As first reported by Bloomberg, Amazon is planning on dropping streaming devices that don’t work with its Prime Video streaming service as of Oct. 29th.
According to Bloomberg, Amazon released a statement to its marketplace sellers letting them know that no new listings for Apple TV or Chromecast products would be allowed and that existing listings would be removed as of Oct. 29th.
In a statement, an Amazon spokesperson told media outlets, “Over the last three years, Prime Video has become an important part of Prime. It’s important that the streaming media players we sell interact well with Prime Video in order to avoid customer confusion. Roku, XBOX, PlayStation and Fire TV are excellent choices.”
Amazon’s Prime Video app is available on Roku, Xbox and the PlayStation. Amazon also has its own line of Fire TV devices.
It is notably not available on the Apple TV or on the Google Play store.
Hitting Fire With Fire
Amazon’s online video efforts go back nearly a decade. Over the last four years, its Prime Instant Video service has grown significantly. Over the last few years, Amazon has invested in not only award-winning original content but in buying distribution rights for big name shows and movies.

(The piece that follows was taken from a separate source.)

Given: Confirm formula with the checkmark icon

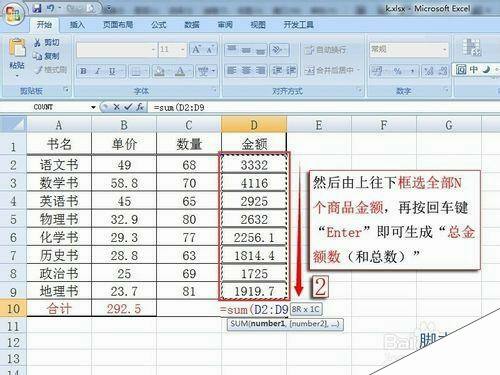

At the same time, Amazon has extended its reach into the living room. One of the original supporters of Roku, Amazon Video is supported on a variety of third-party streaming devices and Blu-ray players.
Last year, the company launched its first line of Fire TV devices for bringing content from Amazon and other video services into the living room.
Like Amazon, both Google and Apple also have their eyes on the living room. Both companies offer their own a-la-carte rental and purchase stores and it is rumored Apple will soon be launching its own type of content subscription service for its own living room devices.
And although plenty of content services, including Netflix and Hulu, have found success through ubiquity (being on as many devices as possible), Amazon has run into problems getting its Prime service on its competitors’ devices.
I spoke with Amazon Video execs at length a number of years ago about the companies plans to support Apple TV. At the time, it was expressed to me that Amazon very much wanted to be on Apple TV but that getting Apple to agree to allow the service on was a problematic hurdle.
More recent conversations I have had with people familiar with Amazon’s strategy suggest Amazon still would like to be on Apple’s platform but feel more confident about its content arm acting as a point of strength.
Amazon does have a Prime Video app for iOS that supports the Apple TV via AirPlay. It recently added the ability to download TV shows and movies to a device for offline viewing.
With Google, the issue seems to be more complex. Amazon Video apps are available for Android, but not in the Google Play store. This may be because Amazon’s Fire platform of tablets and set-top devices are based on Android, albeit a forked version that doesn’t benefit Google in any way.